▸ TASK PROMPT
Output the lines of the records exactly, from the first through the one containing "Task: Click the". Omit all pictures.

▸ PROVIDED DATA
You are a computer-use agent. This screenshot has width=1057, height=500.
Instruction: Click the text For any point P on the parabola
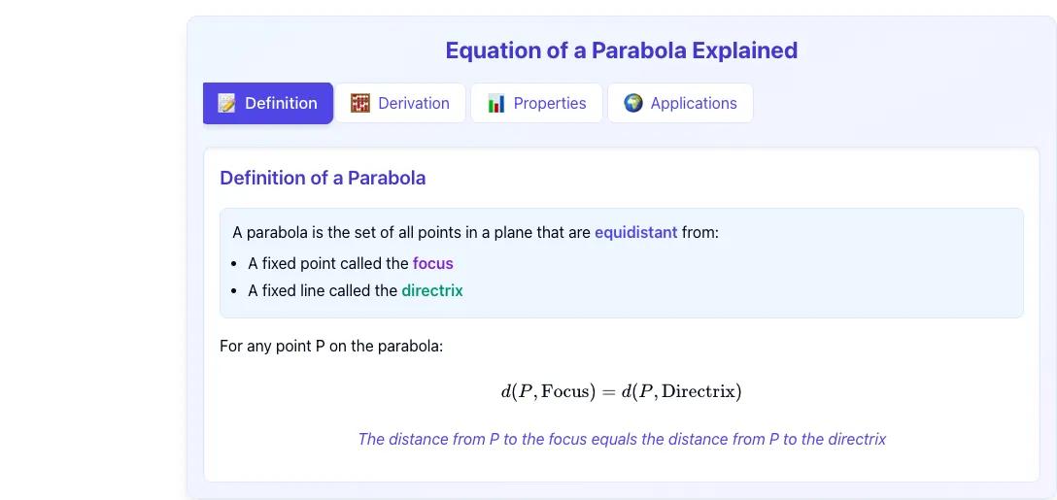(331, 347)
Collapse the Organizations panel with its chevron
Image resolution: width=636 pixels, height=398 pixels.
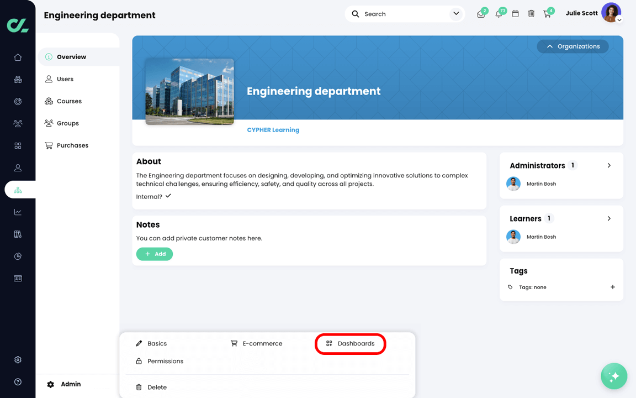pos(549,46)
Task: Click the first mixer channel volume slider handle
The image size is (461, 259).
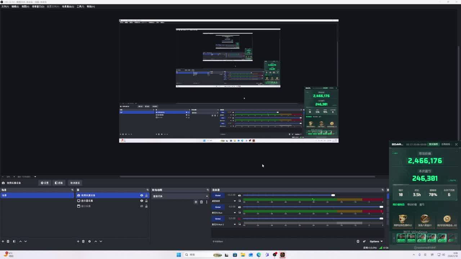Action: click(x=333, y=195)
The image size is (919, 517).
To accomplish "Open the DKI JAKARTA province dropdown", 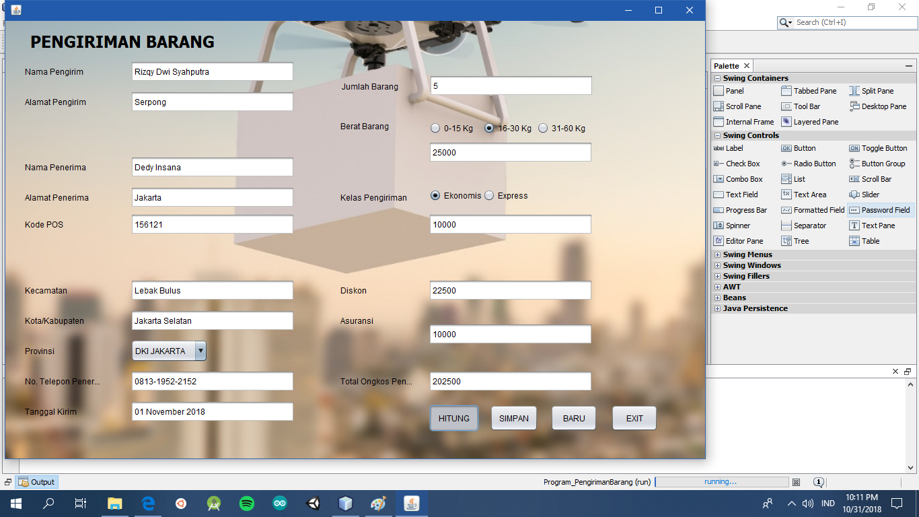I will click(x=200, y=351).
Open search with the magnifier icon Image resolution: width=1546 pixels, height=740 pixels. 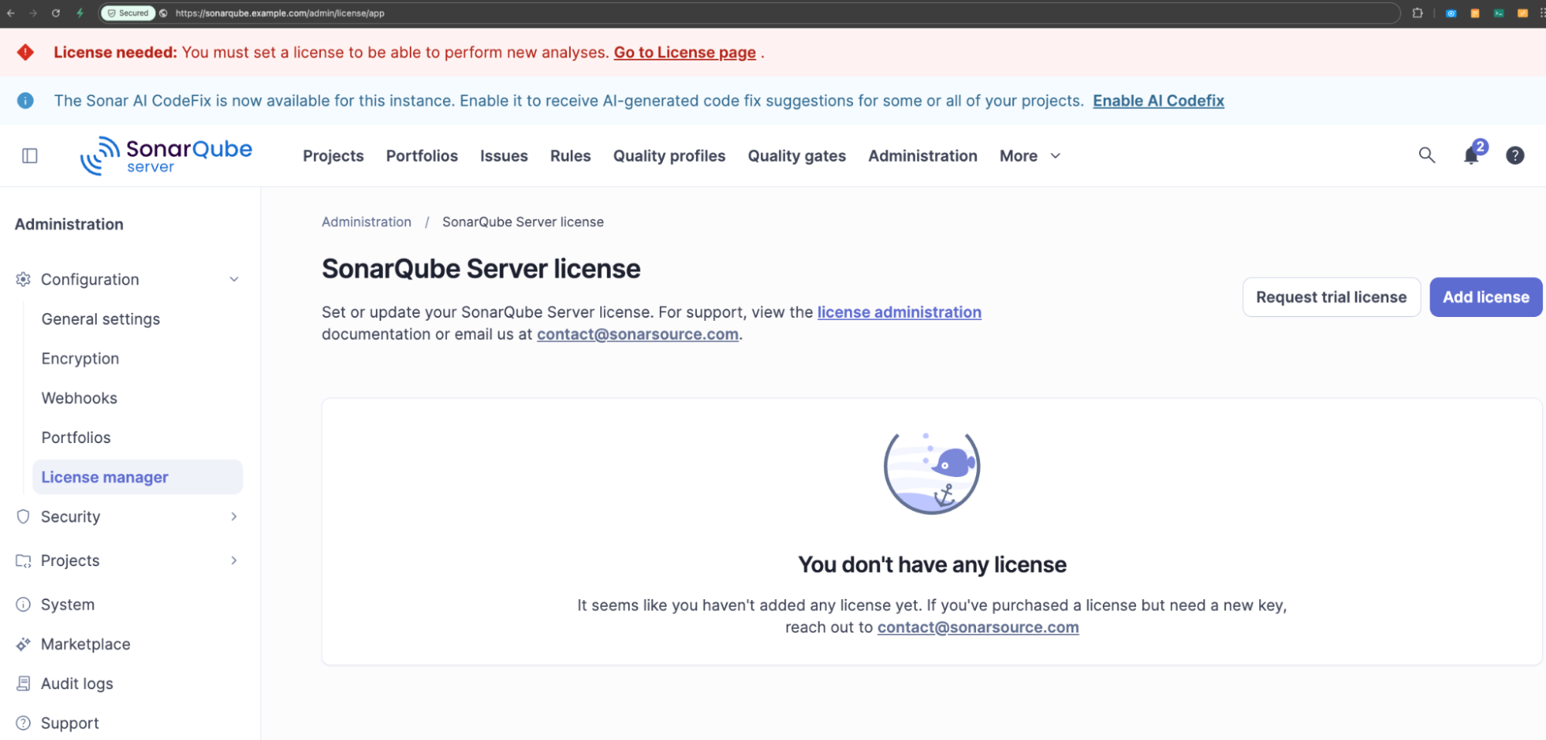1426,155
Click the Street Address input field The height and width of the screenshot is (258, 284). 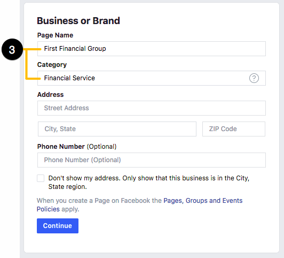click(152, 108)
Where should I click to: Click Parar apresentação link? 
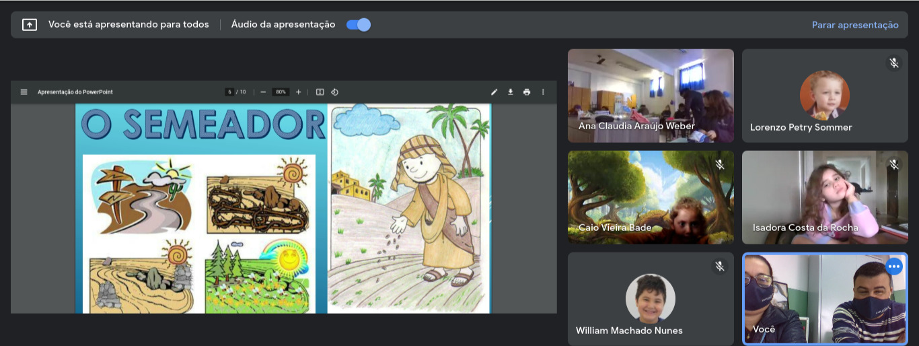[854, 25]
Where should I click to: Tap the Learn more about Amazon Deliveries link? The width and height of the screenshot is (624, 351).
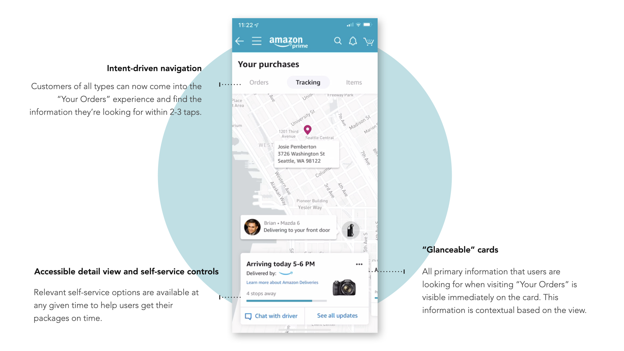coord(282,283)
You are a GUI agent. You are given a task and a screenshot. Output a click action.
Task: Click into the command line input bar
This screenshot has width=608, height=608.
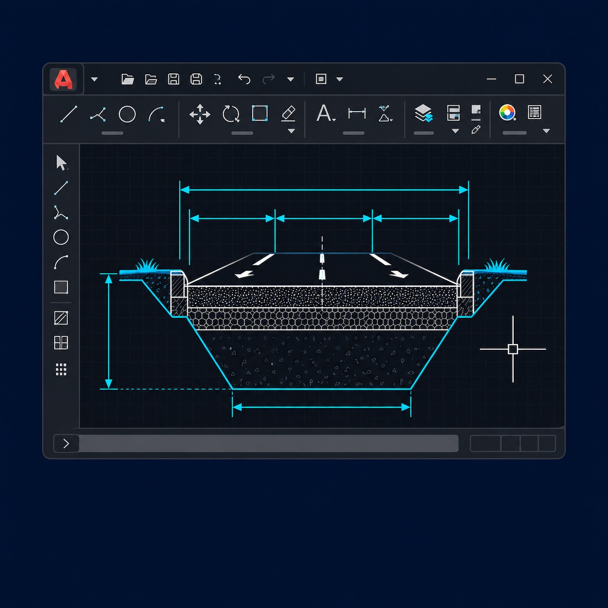pyautogui.click(x=269, y=444)
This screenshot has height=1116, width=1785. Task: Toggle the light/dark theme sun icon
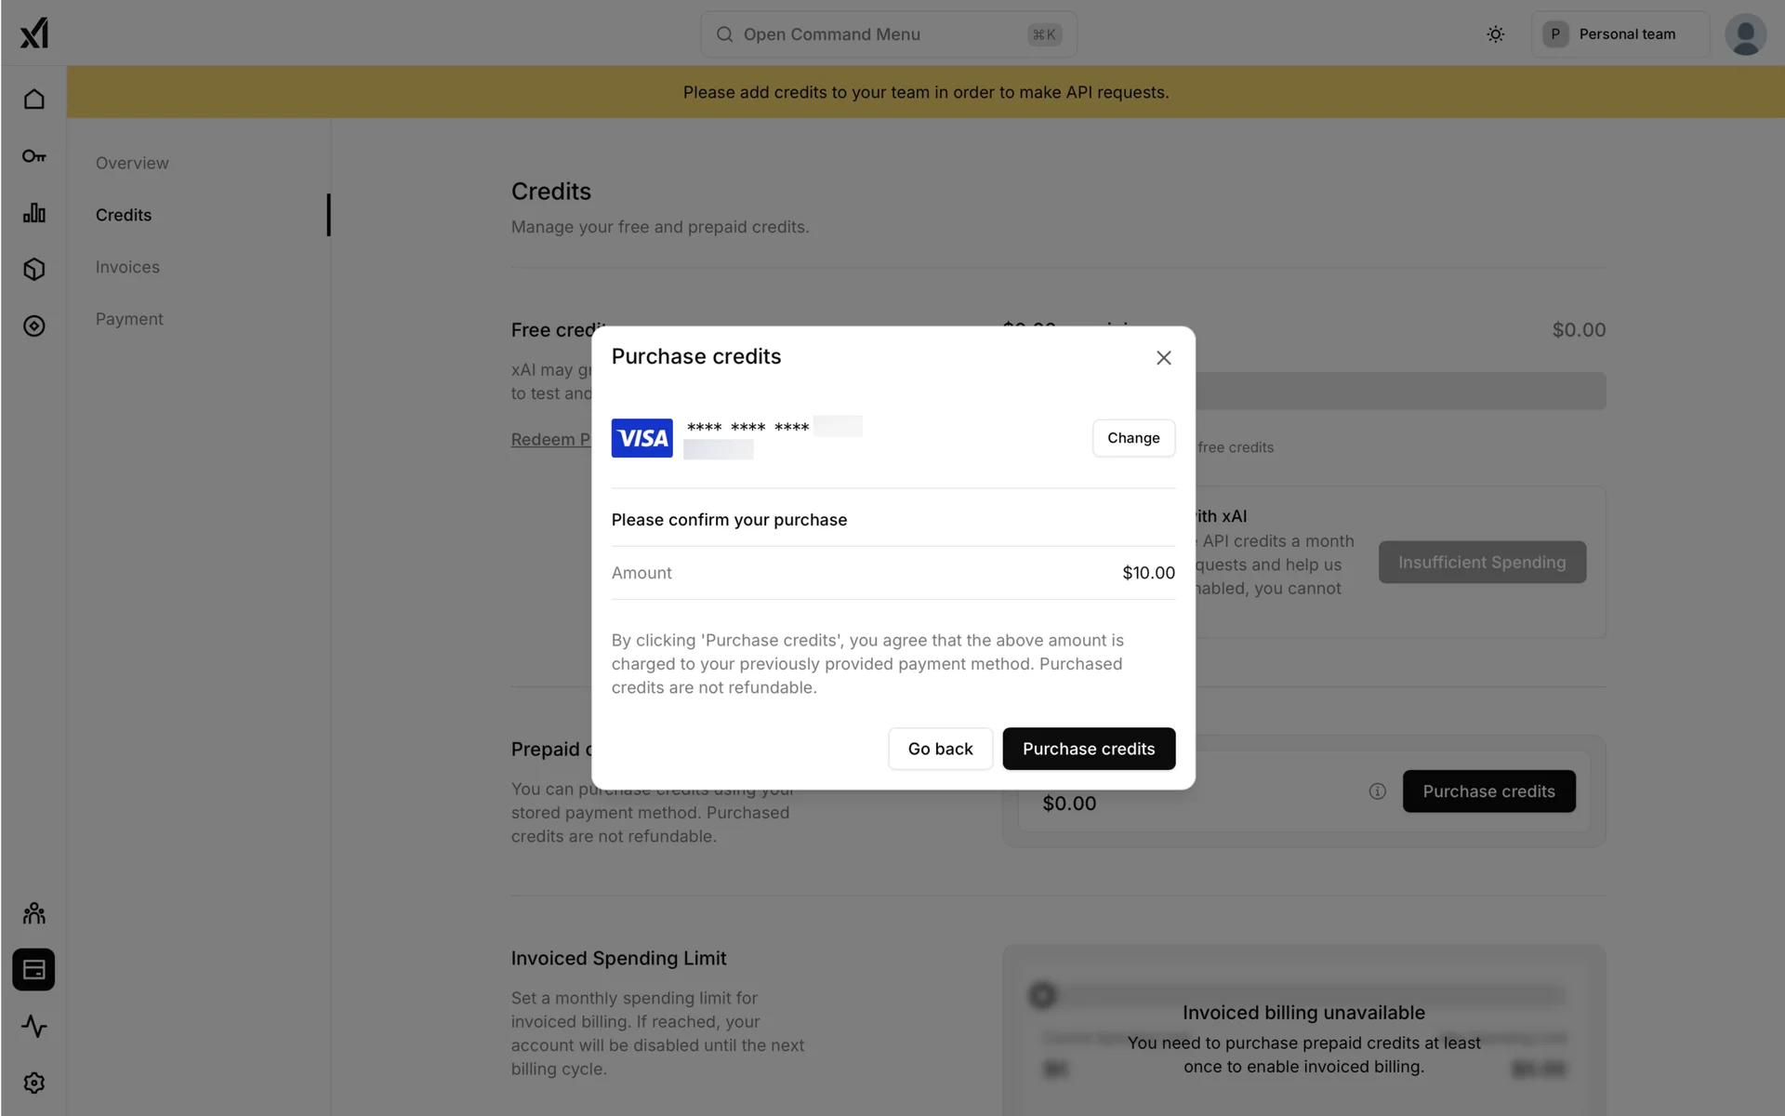pos(1495,34)
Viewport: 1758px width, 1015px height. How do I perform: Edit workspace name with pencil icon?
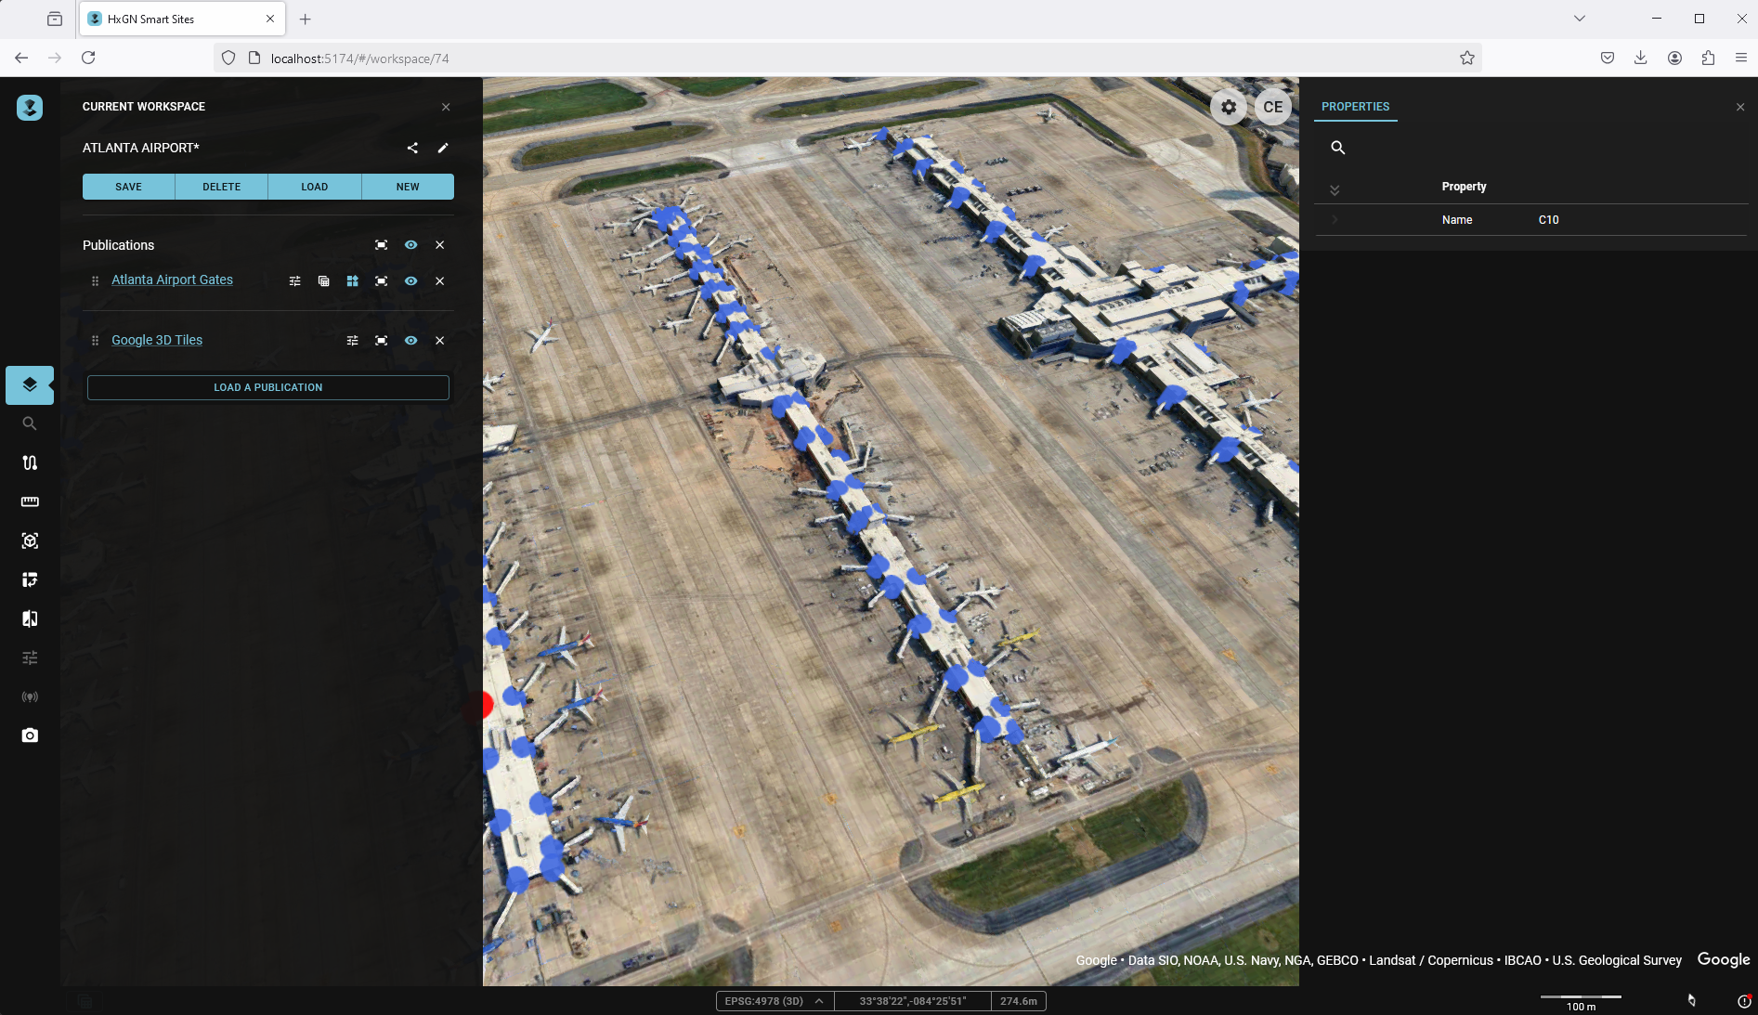point(443,148)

▸ SOLUTION FOR THIS TASK
You are a computer-use agent. This screenshot has width=1057, height=500.
Instruction: Click the text For any point P on the parabola
(331, 347)
Collapse the Organizations panel with its chevron
Image resolution: width=636 pixels, height=398 pixels.
pos(549,46)
Task: Click the first mixer channel volume slider handle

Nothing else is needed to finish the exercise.